Key Takeaways
- Resilience must be built in. Not treated as a backup plan.
- Faster, always-on markets leave less time to respond when disruptions happen.
- Preparation and industry collaboration are essential to manage emerging risks.
At SIFMA Ops 2026, I had the opportunity to join an industry panel on Resilience by Design – Preparing for What’s Next. The conversation made one thing clear: resilience has taken on a whole new meaning.
The way our markets operate is changing fast. Settlement cycles are shorter. Trading hours are expanding. Technology dependencies are growing. And the margin for error keeps shrinking. That means resilience can’t just be a backup plan. It has to be built into how we operate every day.
Start with a Simple Question: What Could Go Wrong?
One of the most important shifts we have seen is a change in mindset. A few years ago, many firms didn’t want to dwell on worst-case scenarios. The thinking was that it probably wouldn’t happen. Today, that’s changed. Now, we are asking tougher questions about what could go wrong, how serious it could be and what we would actually do if it happens.
We started doing this kind of work ahead of the move to T+1 in North America, bringing the industry together to walk through different scenarios, including operational issues and large-scale outages. The transition itself went well, but there were still a few bumps along the way, and those moments were valuable. They helped us see what works and, just as important, what doesn’t.

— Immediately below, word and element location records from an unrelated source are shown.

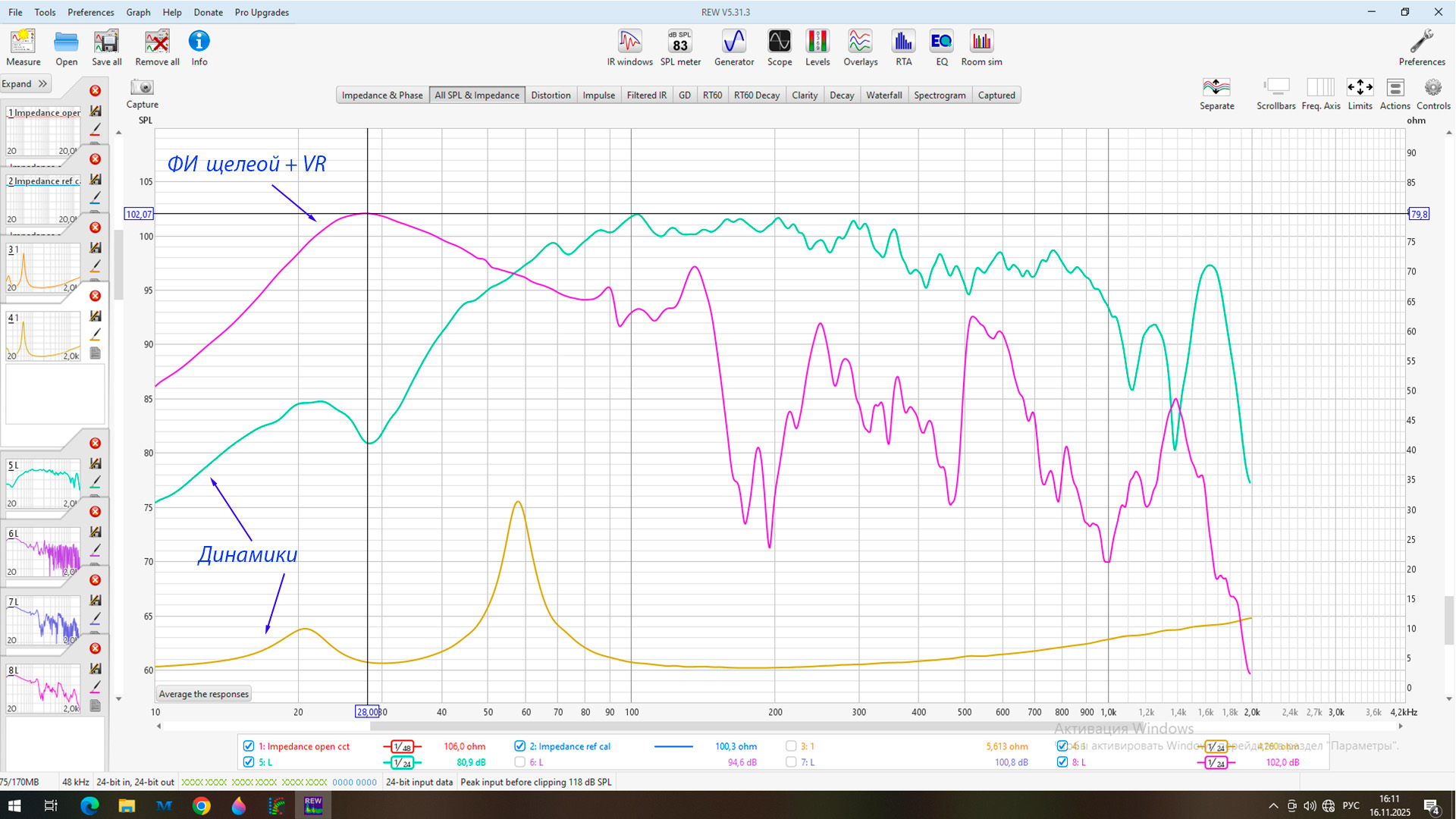The height and width of the screenshot is (819, 1456).
Task: Uncheck the 5: L trace checkbox
Action: tap(249, 762)
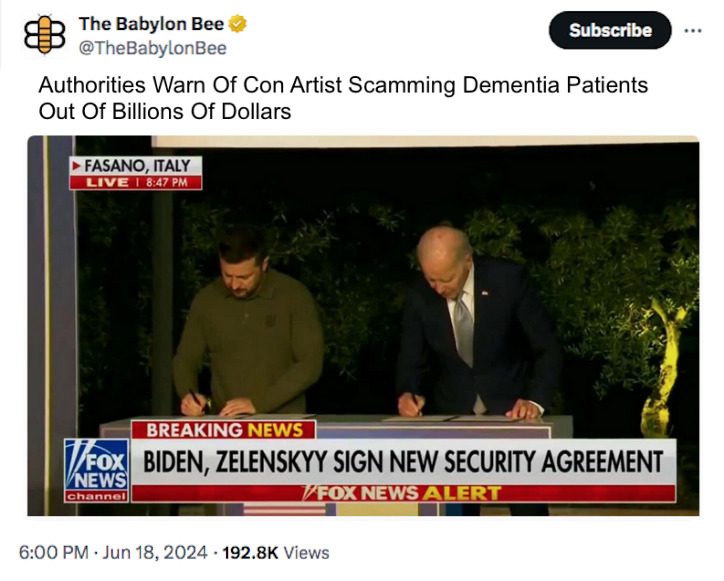Click the LIVE 8:47 PM indicator

point(136,182)
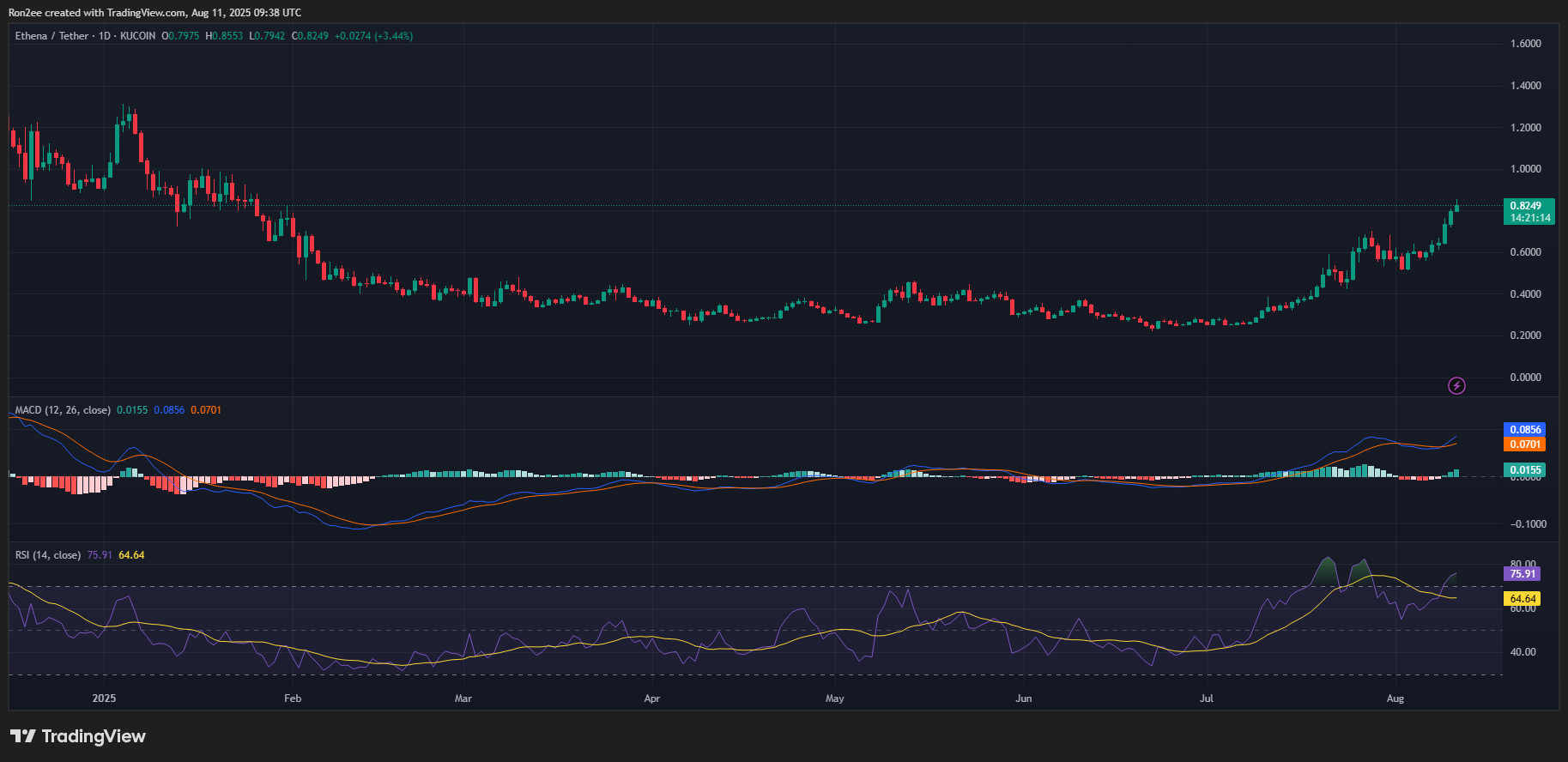Screen dimensions: 1568x762
Task: Click the 2025 label on time axis
Action: tap(104, 698)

Less Time Means Less Room for Error
The move to T+1 didn’t just speed things up. It removed time from the system. Today, there is less time to detect a problem, respond to it and recover. That trend isn’t stopping. As markets move toward longer trading hours, including overnight activity, we will be operating in a more continuous environment.
Resilience can’t just be a backup plan. It has to be built into how we operate every day.
That raises new questions. What happens if something breaks overnight? How do you respond when there’s no natural pause in the day to reset? How do you manage risk in real time? We are already working through these issues with clients and industry groups, running exercises and building playbooks so we are not figuring it out in the moment.
Resilience Has to Be Built In, Not Bolted On
One of the biggest changes we are seeing is that resilience is no longer owned by a single team. It can’t sit only with business continuity or technology. It must be a shared business priority. That means people across the organization, from the front office to operations to technology, need to think about resilience as part of how they design and run what they do.
At DTCC, we are taking that approach as we modernize our systems. Every time we upgrade or rethink a process, we ask “how to make it stronger?” We look at how to reduce points of failure, how to recover faster and how to make the overall system more dependable from day one.
You Have to Practice for the Real Thing
Plans are important, but they only go so far. You have to test them in real-world scenarios. That’s why the industry came together to develop the T+1 resiliency playbook. More importantly, we’ve been running exercises that bring those plans to life simulating real disruptions and working through how we would respond.
The takeaway is simple. You don’t figure this out during a crisis. You figure it out ahead of time by practicing. This work isn’t finished. Firm’s playbooks will continue to evolve and so will the testing that supports it.
It (resilience) can’t sit only with business continuity or technology. It must be a shared business priority.
The Industry Has to Work as One
Resilience isn’t something any one firm can solve on its own. Our industry is highly connected. When one part of the system is impacted, it can quickly affect others. That’s why collaboration across the industry is so important.
When we brought firms together to work through scenarios and build the playbook, the biggest benefit wasn’t just the output, it was the shared understanding. It helped everyone see how the system fits together and what each part depends on. It also builds relationships. When something goes wrong, you don’t want to be figuring out who to call. You want those connections already in place.
New Technology, Same Standard
We’re also moving into a new phase with technologies like artificial intelligence (AI) and tokenization. These tools bring real opportunity but they also introduce new risks. From a resilience standpoint, the approach stays the same. Any new innovation has to meet the same standards the industry has come to expect from DTCC.
That means thinking through how it could fail, understanding how it connects to other parts of the system and being clear about how you respond when something goes wrong. Again, we’re already doing that work, mapping out scenarios and looking at how issues in one area could impact another.
When something goes wrong, you don’t want to be figuring out who to call. You want those connections already in place.
Make It a Priority—Now
Resilience needs to be treated as a true business priority. The pace of change in our industry is only increasing. The only way to keep up is to be prepared. That starts with asking hard questions early, building resilience into everyday operations and continually testing how you respond. It also means working closely with the rest of the industry. This is a shared challenge, and it requires a shared effort.
There’s no finish line here. The work will keep evolving. But if we stay focused on getting the fundamentals right and continue working together, we’ll be in a much stronger position to handle whatever comes next.